Exercise description: What is wanted is every record, duplicated word for word.

Items from a dataset:
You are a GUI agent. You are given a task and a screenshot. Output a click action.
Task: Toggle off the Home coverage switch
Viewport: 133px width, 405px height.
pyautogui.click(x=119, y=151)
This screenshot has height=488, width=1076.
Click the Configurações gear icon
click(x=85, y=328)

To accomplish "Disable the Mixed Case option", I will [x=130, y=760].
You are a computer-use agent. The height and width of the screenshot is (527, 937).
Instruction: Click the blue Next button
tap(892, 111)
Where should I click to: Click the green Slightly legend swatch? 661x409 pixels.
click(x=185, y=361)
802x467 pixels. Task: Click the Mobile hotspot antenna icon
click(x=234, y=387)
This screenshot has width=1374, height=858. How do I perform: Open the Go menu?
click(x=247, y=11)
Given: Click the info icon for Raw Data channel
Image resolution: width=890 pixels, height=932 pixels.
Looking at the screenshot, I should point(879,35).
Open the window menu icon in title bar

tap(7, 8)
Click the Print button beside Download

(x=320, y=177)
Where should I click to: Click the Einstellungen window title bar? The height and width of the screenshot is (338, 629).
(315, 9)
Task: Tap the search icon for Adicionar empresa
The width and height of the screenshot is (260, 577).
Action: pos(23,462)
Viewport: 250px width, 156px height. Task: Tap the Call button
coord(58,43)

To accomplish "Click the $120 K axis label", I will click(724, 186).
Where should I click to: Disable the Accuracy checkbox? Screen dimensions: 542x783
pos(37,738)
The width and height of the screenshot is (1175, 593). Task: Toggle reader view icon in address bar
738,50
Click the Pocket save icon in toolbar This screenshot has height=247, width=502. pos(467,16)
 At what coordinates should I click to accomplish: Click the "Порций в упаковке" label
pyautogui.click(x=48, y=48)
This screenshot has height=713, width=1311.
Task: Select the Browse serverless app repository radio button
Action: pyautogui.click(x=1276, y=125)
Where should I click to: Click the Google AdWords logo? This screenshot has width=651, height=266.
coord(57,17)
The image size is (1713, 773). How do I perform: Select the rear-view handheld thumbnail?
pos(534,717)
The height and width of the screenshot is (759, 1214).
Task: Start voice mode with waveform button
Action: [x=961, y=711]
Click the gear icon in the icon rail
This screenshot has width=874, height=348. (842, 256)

Result for this exercise:
You are a GUI agent. You are given a task and a screenshot. Output a click action.
Task: Toggle off the Home coverage switch
Viewport: 133px width, 405px height.
pyautogui.click(x=119, y=151)
This screenshot has height=488, width=1076.
Click the Configurações gear icon
click(x=85, y=328)

To accomplish "Disable the Mixed Case option", I will [x=130, y=760].
You are a computer-use agent. The height and width of the screenshot is (527, 937).
Instruction: Click the blue Next button
tap(892, 111)
Where should I click to: Click the green Slightly legend swatch? 661x409 pixels.
click(x=185, y=361)
802x467 pixels. Task: Click the Mobile hotspot antenna icon
click(x=234, y=387)
This screenshot has width=1374, height=858. How do I perform: Open the Go menu?
click(x=247, y=11)
Given: Click the info icon for Raw Data channel
Image resolution: width=890 pixels, height=932 pixels.
Looking at the screenshot, I should point(879,35).
Open the window menu icon in title bar

tap(7, 8)
Click the Print button beside Download

(x=320, y=177)
Where should I click to: Click the Einstellungen window title bar? The height and width of the screenshot is (338, 629).
(315, 9)
Task: Tap the search icon for Adicionar empresa
The width and height of the screenshot is (260, 577).
Action: pos(23,462)
Viewport: 250px width, 156px height. Task: Tap the Call button
coord(58,43)

To accomplish "Click the $120 K axis label", I will click(724, 186).
Where should I click to: Disable the Accuracy checkbox? Screen dimensions: 542x783
pos(37,738)
The width and height of the screenshot is (1175, 593). Task: Toggle reader view icon in address bar
738,50
Click the Pocket save icon in toolbar This screenshot has height=247, width=502. pos(467,16)
 At what coordinates should I click to accomplish: Click the "Порций в упаковке" label
pyautogui.click(x=48, y=48)
This screenshot has height=713, width=1311.
Task: Select the Browse serverless app repository radio button
Action: pyautogui.click(x=1276, y=125)
Where should I click to: Click the Google AdWords logo? This screenshot has width=651, height=266.
coord(57,17)
The image size is (1713, 773). How do I perform: Select the rear-view handheld thumbnail?
pos(534,717)
The height and width of the screenshot is (759, 1214).
Task: Start voice mode with waveform button
Action: [x=961, y=711]
Click the gear icon in the icon rail
This screenshot has width=874, height=348. (842, 256)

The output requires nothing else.